== WORK REQUIRED ==
Reproduce the rows below verbatim, covering the stretch from the line containing "Given: Click the sort" through the line containing "Click the Date", both included.

=== ENTRIES ===

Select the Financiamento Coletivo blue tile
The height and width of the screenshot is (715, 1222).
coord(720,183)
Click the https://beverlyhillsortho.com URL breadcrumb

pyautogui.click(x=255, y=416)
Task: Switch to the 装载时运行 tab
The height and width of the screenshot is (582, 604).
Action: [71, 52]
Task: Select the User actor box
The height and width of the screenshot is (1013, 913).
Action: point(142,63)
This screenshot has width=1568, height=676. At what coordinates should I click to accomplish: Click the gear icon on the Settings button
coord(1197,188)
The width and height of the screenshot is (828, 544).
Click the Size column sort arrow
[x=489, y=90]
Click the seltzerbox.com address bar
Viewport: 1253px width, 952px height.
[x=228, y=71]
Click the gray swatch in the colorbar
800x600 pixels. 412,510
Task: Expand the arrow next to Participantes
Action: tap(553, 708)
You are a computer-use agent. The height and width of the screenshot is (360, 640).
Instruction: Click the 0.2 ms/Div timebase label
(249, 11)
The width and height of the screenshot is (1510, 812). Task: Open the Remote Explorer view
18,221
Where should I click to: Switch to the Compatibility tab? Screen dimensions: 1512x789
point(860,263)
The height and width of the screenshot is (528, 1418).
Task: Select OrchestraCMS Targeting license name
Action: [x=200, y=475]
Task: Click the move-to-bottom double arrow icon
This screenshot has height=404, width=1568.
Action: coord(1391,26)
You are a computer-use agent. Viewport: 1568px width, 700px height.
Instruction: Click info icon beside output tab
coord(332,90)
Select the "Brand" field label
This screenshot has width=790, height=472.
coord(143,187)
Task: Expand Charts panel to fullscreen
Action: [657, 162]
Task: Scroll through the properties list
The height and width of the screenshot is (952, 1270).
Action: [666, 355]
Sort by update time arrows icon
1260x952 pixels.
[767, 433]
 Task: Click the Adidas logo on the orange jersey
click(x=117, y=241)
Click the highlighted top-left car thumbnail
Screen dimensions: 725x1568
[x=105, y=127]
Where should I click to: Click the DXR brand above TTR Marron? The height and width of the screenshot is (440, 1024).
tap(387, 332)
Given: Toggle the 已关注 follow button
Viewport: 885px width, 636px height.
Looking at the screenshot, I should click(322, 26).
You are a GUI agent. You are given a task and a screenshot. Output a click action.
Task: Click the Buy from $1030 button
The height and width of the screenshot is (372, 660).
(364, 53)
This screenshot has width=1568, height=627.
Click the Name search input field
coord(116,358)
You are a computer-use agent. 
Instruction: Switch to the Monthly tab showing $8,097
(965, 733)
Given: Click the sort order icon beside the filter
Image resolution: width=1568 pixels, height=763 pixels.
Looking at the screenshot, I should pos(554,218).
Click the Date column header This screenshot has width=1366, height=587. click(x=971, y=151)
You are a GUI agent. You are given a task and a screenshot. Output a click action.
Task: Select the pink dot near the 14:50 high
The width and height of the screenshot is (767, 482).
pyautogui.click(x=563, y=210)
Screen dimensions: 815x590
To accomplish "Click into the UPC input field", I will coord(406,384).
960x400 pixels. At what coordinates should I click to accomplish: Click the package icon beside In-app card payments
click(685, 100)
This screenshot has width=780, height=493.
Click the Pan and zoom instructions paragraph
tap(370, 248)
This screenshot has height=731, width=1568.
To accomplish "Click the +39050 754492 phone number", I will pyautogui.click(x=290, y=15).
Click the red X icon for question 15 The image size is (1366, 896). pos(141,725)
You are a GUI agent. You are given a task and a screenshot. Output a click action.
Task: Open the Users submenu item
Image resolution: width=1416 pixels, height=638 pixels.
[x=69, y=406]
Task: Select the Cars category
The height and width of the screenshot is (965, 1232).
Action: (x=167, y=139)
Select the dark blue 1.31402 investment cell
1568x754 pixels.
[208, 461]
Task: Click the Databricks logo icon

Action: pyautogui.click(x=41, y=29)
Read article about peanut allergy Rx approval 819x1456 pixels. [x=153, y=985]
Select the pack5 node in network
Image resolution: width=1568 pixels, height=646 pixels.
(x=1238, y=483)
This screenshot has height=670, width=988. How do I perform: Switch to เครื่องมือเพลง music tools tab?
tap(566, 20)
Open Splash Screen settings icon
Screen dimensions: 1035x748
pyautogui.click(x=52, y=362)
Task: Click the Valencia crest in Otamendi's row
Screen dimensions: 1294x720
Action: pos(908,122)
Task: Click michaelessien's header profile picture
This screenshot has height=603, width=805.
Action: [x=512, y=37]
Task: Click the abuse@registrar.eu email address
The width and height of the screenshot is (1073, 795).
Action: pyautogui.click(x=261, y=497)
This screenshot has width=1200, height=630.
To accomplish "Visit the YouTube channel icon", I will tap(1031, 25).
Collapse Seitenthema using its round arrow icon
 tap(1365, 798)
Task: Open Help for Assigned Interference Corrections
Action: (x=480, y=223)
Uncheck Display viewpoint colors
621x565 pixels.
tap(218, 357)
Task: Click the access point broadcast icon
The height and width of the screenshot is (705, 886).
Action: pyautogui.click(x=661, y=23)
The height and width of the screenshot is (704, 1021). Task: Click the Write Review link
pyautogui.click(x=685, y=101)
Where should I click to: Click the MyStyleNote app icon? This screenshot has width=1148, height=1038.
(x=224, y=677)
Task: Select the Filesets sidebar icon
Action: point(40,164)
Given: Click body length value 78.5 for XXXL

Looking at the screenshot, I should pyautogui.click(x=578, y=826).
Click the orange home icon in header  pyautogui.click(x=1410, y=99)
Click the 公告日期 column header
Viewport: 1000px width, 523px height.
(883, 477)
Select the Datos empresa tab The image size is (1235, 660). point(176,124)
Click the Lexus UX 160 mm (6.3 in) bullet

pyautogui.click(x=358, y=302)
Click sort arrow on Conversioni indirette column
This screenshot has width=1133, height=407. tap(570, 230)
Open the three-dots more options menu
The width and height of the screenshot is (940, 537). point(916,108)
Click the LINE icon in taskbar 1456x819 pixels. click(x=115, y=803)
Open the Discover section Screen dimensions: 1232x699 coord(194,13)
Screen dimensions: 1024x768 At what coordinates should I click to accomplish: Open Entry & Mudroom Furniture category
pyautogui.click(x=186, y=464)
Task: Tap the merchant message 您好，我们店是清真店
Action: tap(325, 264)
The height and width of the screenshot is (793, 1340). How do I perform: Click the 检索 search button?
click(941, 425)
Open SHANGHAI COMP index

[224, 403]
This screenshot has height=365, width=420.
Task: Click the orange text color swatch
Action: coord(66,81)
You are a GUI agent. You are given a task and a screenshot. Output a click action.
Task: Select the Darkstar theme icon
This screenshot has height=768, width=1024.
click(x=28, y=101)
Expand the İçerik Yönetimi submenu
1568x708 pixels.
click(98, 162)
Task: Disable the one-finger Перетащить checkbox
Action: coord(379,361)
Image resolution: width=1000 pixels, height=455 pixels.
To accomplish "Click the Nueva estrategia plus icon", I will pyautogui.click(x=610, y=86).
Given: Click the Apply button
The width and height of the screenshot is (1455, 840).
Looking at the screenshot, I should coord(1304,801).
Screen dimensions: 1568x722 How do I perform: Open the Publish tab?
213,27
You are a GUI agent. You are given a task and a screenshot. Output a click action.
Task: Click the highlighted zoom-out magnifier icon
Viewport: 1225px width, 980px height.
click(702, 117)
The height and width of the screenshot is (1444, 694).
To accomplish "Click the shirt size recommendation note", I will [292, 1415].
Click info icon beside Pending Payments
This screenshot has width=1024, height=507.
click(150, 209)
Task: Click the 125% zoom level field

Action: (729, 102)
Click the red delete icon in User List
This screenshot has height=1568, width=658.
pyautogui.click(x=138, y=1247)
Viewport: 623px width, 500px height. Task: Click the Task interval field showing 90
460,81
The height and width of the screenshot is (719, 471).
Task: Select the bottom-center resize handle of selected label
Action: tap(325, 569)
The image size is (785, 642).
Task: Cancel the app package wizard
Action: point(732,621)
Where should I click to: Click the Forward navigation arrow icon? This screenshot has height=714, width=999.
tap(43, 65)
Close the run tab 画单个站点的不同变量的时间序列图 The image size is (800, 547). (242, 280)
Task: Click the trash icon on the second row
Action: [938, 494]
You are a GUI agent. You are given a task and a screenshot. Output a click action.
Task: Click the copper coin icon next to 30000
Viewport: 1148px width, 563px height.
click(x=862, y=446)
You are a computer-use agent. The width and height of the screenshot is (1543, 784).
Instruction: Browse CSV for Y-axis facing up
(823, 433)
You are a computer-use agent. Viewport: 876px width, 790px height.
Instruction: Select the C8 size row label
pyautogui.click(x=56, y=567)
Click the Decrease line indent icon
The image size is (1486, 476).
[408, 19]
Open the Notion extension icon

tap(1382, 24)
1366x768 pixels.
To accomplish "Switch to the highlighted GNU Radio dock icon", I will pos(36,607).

===

== COMPLETED EXERCISE ==
Given: Click the sort order icon beside the filter
Image resolution: width=1568 pixels, height=763 pixels.
Looking at the screenshot, I should pos(554,218).
Click the Date column header This screenshot has width=1366, height=587. click(x=971, y=151)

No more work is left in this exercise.